This would not, at first blush, appear to be a difficult question. After all, it’s axiomatic in America that no one is above the law. And yet the five male justices seem strongly inclined to find an exception to that rule, particularly Justice Samuel Alito, who wondered whether it might not be better to let presidents do crimes lest they be encouraged to stage a coup to avoid the possibility of being “criminally prosecuted by a bitter political opponent.”
“Will that not lead us into a cycle that destabilizes the functioning of our country as a democracy?” he sniffed, as if we weren’t talking about holding to account a defendant who actually tried to mount a coup — the very thing Alito claims would be prevented if we just let presidential bygones be bygones.
But the sheer outrageousness of Alito’s suggestion may have overshadowed the radical position of his fellow conservatives, all of whom seemed to think the question of whether the president has to obey the laws of this land is a major head scratcher. Only Justice Amy Coney Barrett seemed to work from the premise that the president doesn’t get a pass for actual crimes, but even she seemed amenable to imposing a balancing test that will add months if not years before the case against Trump could actually go to trial.
By contrast, Chief Justice Roberts — who began the hearing by noting that appointing ambassadors is part of the president’s official duties, but it’s still criminal bribery to sell appointments — seemed to want to toss Trump a lifeline. Roberts pulled one phrase from the Circuit Court’s ruling and called it “the clearest statement of the court's holding, which is why it concerns me.”
"‘A former president can be prosecuted for his official acts because the fact of the prosecution means that the former president has allegedly acted in defiance of the laws,’” the Chief Justice quoted derisively, adding that “it sounds tautologically true.”

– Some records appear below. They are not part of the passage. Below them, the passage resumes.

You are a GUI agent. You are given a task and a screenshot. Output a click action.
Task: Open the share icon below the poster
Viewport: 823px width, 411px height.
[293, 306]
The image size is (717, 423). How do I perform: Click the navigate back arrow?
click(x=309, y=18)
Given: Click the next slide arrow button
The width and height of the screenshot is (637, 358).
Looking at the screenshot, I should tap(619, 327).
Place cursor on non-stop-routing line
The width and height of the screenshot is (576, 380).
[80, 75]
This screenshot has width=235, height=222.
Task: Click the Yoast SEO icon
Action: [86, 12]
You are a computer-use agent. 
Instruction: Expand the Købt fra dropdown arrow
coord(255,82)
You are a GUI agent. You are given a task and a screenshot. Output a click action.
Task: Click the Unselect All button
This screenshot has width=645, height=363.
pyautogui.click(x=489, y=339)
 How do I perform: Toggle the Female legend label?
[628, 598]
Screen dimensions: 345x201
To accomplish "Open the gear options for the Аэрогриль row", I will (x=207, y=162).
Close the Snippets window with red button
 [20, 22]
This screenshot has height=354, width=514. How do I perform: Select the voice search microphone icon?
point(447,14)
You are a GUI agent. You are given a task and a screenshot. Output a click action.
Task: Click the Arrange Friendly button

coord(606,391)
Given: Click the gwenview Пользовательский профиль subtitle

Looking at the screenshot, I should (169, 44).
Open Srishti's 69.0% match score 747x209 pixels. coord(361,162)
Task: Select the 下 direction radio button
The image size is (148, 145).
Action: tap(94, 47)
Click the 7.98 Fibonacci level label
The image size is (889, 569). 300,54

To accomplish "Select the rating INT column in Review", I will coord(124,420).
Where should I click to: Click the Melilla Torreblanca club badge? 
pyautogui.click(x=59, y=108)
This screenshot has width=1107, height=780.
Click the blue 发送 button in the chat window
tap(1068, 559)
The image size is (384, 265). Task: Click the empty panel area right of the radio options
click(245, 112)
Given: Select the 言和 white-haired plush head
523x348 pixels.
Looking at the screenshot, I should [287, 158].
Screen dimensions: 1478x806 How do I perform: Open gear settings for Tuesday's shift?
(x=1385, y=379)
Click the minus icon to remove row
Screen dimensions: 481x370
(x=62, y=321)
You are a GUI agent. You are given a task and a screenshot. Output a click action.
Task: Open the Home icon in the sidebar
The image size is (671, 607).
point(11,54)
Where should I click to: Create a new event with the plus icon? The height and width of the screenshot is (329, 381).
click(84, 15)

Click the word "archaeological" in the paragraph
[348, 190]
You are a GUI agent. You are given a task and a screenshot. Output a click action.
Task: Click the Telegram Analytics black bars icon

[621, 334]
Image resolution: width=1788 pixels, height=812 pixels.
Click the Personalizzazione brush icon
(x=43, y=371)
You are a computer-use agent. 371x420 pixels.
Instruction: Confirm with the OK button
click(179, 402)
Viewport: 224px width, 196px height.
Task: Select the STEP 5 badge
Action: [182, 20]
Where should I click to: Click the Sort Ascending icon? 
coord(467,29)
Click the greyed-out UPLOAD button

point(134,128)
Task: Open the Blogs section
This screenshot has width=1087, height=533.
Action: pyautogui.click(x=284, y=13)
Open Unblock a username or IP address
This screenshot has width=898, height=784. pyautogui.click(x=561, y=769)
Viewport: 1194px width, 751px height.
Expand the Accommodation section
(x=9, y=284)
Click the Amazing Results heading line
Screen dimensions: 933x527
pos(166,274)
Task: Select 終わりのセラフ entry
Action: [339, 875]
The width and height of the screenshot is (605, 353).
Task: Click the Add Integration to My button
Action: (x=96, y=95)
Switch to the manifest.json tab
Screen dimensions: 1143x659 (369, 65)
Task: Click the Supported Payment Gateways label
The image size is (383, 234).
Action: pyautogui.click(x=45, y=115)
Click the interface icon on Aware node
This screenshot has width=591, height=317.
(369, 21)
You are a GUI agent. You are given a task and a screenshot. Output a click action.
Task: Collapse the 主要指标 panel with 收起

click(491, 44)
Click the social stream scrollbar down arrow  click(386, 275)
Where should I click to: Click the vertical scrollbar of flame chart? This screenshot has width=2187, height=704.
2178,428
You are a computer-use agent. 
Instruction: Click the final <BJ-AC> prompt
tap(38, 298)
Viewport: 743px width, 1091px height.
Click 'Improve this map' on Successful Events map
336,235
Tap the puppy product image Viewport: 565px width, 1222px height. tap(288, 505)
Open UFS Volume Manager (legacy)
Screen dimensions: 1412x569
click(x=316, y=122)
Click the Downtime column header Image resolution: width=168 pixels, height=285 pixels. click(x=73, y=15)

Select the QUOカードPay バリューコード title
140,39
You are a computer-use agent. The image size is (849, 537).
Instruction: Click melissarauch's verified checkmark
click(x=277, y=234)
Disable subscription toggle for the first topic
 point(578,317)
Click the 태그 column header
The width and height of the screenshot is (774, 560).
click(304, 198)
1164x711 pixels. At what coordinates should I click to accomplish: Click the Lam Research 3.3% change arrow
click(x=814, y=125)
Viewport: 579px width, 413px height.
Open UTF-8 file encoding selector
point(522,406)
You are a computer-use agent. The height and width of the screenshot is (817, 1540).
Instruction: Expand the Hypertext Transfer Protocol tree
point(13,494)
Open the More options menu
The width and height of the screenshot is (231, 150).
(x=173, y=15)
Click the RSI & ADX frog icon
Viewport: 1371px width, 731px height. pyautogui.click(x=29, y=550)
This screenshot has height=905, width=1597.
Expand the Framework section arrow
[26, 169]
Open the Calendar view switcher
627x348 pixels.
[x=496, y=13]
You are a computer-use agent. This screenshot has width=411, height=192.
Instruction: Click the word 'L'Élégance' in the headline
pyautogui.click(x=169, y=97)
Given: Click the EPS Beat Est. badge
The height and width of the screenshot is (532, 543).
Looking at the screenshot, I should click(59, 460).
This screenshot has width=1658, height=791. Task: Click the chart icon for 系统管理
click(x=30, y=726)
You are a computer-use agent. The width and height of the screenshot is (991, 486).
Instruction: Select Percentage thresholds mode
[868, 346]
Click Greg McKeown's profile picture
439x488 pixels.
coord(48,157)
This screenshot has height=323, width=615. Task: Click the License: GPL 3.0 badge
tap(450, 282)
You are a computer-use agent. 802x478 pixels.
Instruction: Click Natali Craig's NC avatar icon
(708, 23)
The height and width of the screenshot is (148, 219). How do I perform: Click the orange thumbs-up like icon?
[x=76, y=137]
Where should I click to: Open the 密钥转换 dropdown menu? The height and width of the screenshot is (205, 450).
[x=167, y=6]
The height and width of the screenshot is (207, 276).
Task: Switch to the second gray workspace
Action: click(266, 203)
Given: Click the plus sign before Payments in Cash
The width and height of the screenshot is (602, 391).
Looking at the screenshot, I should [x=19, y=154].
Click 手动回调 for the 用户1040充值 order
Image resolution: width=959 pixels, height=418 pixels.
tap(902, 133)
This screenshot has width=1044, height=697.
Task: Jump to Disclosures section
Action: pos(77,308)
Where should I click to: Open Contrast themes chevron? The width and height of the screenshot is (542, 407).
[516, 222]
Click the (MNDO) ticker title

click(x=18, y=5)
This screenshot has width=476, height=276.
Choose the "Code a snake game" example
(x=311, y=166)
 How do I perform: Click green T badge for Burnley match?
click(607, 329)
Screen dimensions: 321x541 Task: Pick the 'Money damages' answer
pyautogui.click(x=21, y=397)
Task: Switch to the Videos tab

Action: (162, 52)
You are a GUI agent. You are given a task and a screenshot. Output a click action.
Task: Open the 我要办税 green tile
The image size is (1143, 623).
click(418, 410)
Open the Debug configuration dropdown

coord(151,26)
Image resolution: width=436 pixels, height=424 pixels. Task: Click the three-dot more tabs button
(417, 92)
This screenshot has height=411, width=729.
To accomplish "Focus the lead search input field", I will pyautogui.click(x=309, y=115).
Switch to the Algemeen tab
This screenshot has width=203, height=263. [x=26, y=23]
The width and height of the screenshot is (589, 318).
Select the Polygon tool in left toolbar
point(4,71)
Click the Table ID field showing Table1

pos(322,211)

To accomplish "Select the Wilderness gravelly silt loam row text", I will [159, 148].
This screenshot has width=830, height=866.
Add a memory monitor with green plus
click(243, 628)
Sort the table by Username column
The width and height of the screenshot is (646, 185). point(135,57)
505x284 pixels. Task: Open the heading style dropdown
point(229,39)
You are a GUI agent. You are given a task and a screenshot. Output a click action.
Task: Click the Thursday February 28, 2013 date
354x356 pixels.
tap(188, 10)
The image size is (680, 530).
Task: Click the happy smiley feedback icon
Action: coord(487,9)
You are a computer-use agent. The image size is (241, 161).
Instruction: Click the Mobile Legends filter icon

The quote, appearing smack in the middle of the DC Circuit’s opinion, has to do with whether the federal judiciary has jurisdiction to hear the prosecution of the former president. It’s not the appellate court’s holding, and to pretend otherwise is a grossly disingenuous move intended to diminish an incredibly well-reasoned and thorough opinion.
Here’s what the three-judge panel below actually held:
We cannot accept former President Trump’s claim that a President has unbounded authority to commit crimes that would neutralize the most fundamental check on executive power — the recognition and implementation of election results. Nor can we sanction his apparent contention that the Executive has carte blanche to violate the rights of individual citizens to vote and to have their votes count.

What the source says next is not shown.